** Opening Records to process block **
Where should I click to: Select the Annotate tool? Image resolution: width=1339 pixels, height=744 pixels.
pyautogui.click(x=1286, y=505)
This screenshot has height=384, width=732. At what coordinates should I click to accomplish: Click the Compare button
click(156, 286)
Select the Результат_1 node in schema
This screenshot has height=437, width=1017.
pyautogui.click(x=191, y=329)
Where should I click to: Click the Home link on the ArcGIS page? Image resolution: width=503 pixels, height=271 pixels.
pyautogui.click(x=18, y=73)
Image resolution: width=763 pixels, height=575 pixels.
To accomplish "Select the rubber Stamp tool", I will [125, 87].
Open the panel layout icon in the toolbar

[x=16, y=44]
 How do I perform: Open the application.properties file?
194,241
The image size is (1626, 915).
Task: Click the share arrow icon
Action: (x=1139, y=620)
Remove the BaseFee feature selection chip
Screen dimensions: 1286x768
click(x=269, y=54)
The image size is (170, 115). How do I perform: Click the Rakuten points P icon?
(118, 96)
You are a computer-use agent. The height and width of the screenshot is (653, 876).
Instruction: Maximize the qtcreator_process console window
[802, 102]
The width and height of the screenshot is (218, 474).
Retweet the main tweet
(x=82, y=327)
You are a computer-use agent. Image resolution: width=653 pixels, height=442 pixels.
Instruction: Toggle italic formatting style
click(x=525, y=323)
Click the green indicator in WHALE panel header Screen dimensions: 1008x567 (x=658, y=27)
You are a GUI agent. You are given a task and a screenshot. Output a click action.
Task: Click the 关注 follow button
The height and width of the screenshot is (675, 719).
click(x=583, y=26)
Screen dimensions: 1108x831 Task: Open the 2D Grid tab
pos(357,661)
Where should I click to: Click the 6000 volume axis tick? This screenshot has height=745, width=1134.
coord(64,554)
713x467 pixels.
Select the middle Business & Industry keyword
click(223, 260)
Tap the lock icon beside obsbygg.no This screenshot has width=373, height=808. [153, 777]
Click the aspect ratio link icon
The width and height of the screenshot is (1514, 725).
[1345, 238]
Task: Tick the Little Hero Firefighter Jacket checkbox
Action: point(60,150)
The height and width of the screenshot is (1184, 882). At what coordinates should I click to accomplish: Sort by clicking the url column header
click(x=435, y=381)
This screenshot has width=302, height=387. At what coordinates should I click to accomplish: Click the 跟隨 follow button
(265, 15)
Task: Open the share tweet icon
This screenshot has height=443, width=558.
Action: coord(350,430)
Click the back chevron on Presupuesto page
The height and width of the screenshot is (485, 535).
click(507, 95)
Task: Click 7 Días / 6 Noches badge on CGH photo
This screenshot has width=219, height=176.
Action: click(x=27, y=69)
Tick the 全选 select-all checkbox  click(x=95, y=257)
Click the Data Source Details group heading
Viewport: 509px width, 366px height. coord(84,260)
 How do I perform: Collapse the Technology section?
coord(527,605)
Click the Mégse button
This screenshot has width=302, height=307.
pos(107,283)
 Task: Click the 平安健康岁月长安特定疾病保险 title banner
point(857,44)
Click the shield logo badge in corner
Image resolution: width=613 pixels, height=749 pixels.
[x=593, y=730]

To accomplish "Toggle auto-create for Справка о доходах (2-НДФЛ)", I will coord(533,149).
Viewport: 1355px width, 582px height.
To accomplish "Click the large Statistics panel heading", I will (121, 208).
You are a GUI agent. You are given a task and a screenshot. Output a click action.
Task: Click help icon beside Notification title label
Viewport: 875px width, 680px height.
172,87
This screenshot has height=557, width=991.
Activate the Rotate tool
** Closing Records to process block **
> _Task brief_: Your answer should be one number: how many lines of the records hold "computer".

> _Result of the exercise_: 2